Спустя 15 минут Анастасия уже шустро орудует феном и досушивает непослушные волосы. Звонит внутренний телефон. Фен выключается и берется трубка:
– Слушаю тебя, Евгений, – говорит Анастасия в трубку расчесывая волосы.
– Доброе утро. Ты когда спустишься? – ответил ей голос брата.
– Через три минуты. Давно встал?
– Больше часа назад, Ирина меня разбудила – газету принесла, – Анастасия заметила в голосе Евгения явное беспокойство, но виду постаралась не подавать.
– Что в газете? – сказала она ровным и четким тоном.
– Спускайся, мы в кабинете, – вот тут он уже не скрывает интонационного волнения. Значит точно что–то из ряда вон выходящее случилось.
– Я мигом, – сказала она, выдав уже свое волнение, и стала быстро искать пиджак от строгого костюма.
Оказавшись в коридоре она пошла по галерее вниз, из своей комнаты выглянул племянник Анастасии – Тимофей. В одних трусах и заспанный:
– Тетя, который час? – спросил он сонным голосом.
– Без пятнадцати восемь, – ответила Анастасия, – ты же сегодня вроде бы выходной?

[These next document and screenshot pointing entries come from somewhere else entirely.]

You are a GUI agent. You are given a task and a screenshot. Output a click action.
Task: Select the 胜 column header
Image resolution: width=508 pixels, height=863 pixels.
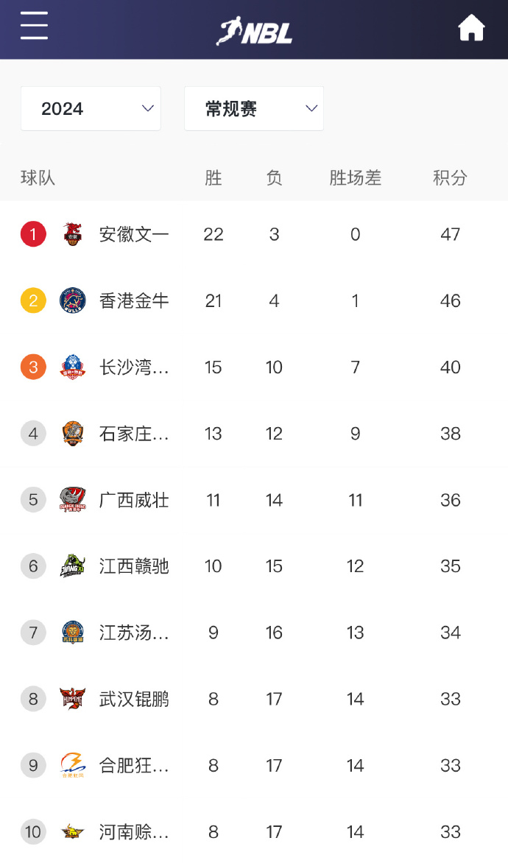pos(214,178)
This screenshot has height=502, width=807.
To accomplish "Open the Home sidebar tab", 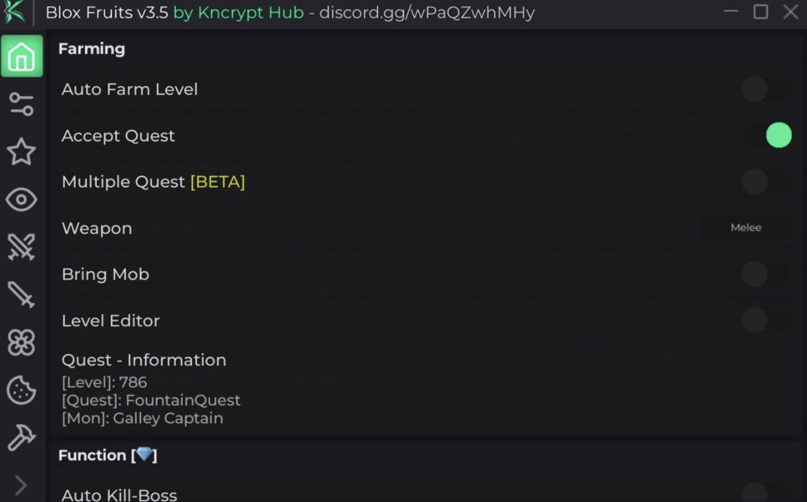I will (21, 57).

– Я хотел отоспаться, но утром с шести часов все носятся как табун лошадей. Спать невозможно.
– Тиша, я ничего не услышала, – спокойно сказала Анастасия.

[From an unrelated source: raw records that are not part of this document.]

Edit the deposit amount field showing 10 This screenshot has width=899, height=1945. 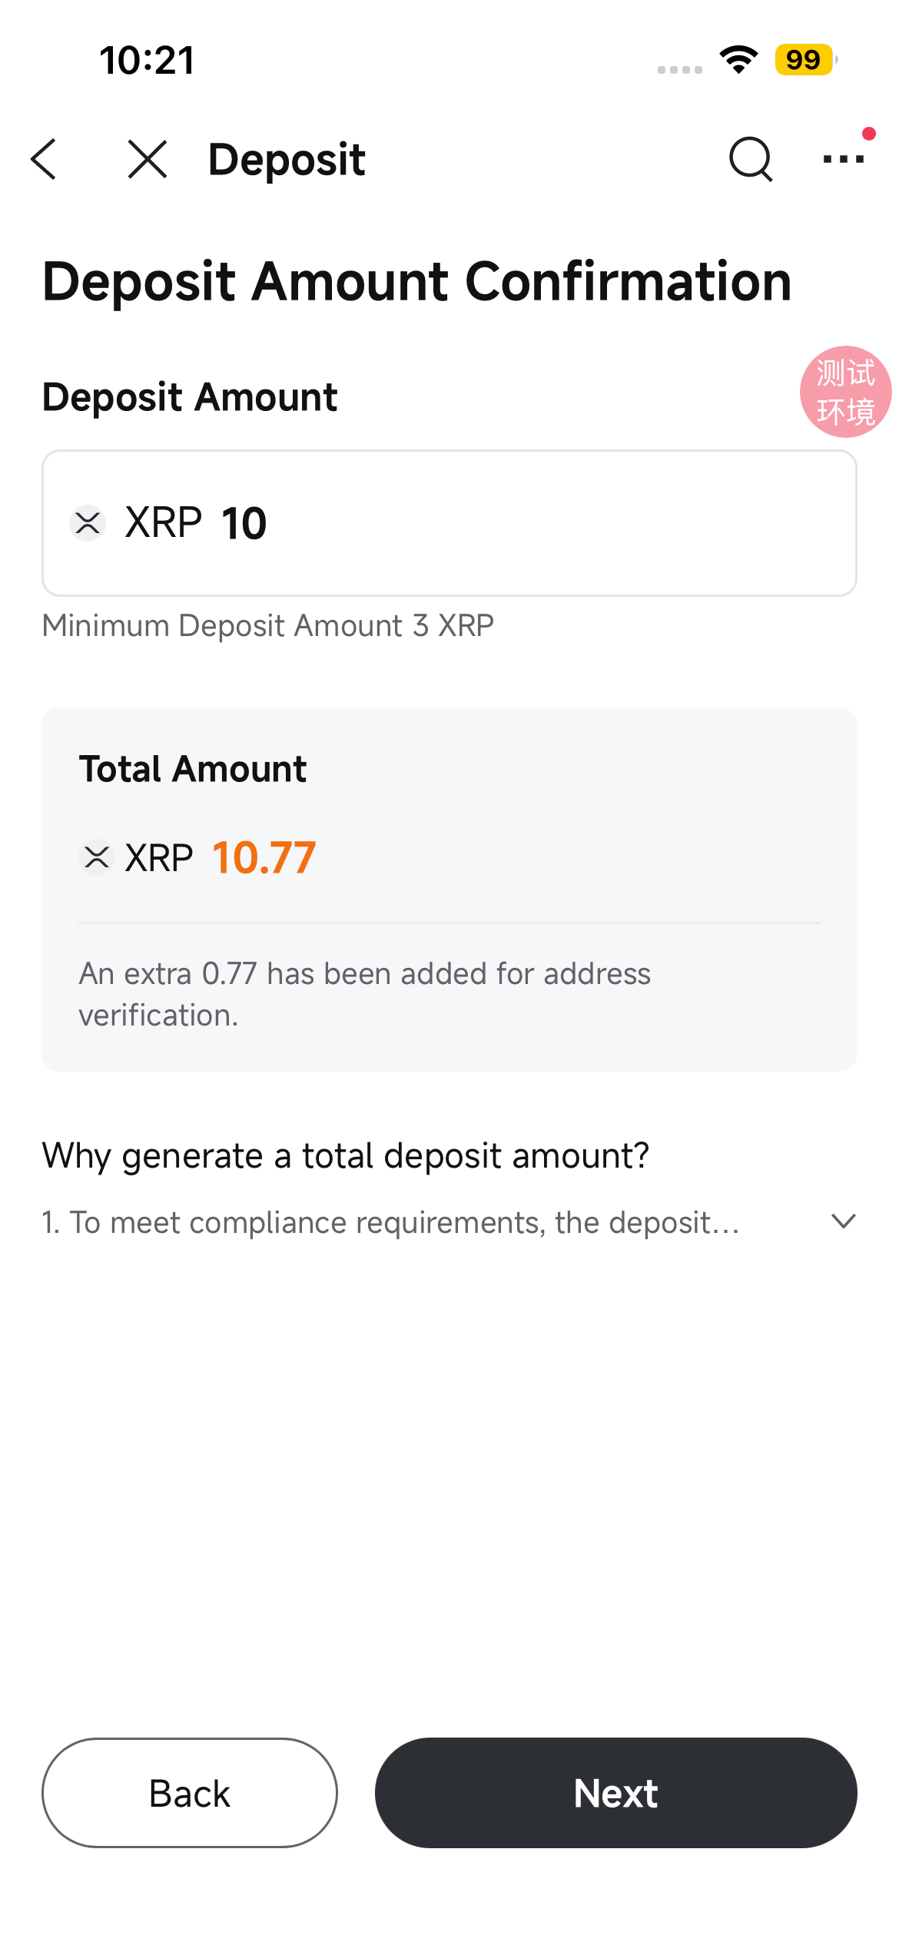pos(450,523)
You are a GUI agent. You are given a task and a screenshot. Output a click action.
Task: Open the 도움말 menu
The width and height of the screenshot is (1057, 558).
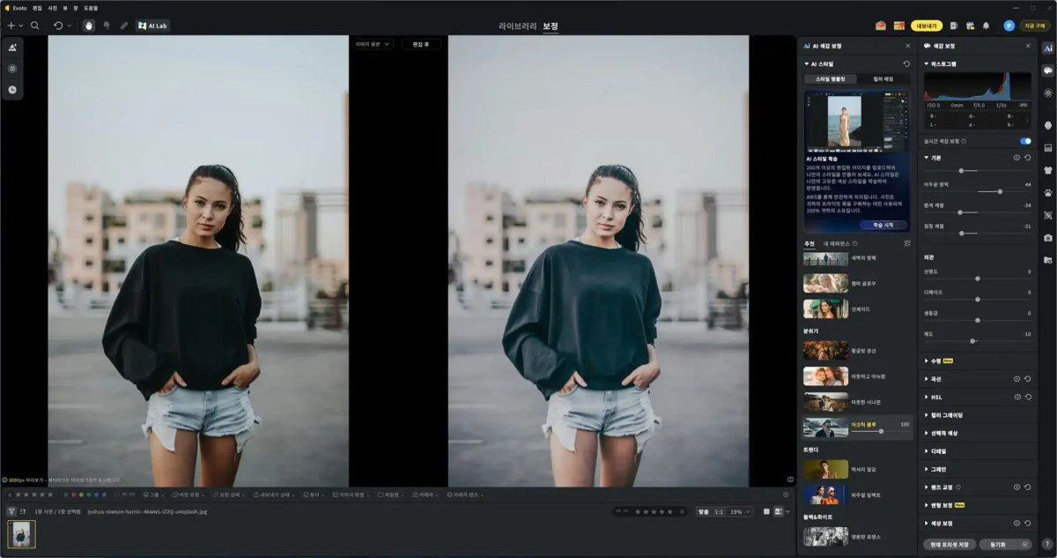(91, 7)
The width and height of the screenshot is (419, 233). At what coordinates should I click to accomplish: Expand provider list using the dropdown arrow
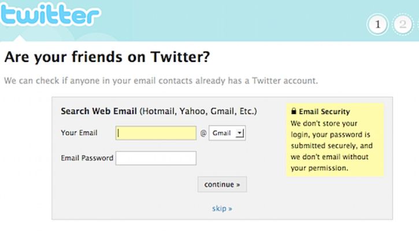[240, 134]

– Тетя, сколько раз я просил. Мне не десять лет все таки.
Анастасия отмахнулась от него:
– Иди и спи дальше, вы же сегодня едете на вечеринку?
– Едем. Но сон у меня перебит. Пойду в душ.
Дверь закрылась.
Анастасия вышла в гостиную и столкнулась с Кларой – женой Евгения. Она тоже была чем–то обеспокоена, но не знала, что подняло мужа в шесть утра и что у него за тайны с Ириной:
– Где они? – только и спросила Анастасия.
Клара показала на резную дубовую дверь кабинета и произнесла:
– Ирина вбежала к нам в шесть утра бледная как смерть, разбудила Евгена и они вместе ушли в кабинет.
– Почему они меня сразу не разбудили?
– Откуда мне знать? Мне ничего не сказали, – грустно сказала Клара.
– Спокойно, идите с Мариной завтрак готовьте лучше, как я понимаю Ирина сегодня вне готовки, – сказала Анастасия и пошла к кабинету.
– Тебе как обычно? – спросила Клара ей вслед.
– Погоди, – Анастасия остановилась и развернулась к ней, – кто вчера убирался в моей комнате?
– Вчера? – удивилась Клара, – вчера не делали уборку, ее сегодня собирались после завтрака делать. У нас же…
– Проехали, – ответила Анастасия, – значит, я сама ошиблась.
– Понятно, а с завтраком тогда что, – снова спросила Клара уже повернувшуюся к кабинету Анастасию.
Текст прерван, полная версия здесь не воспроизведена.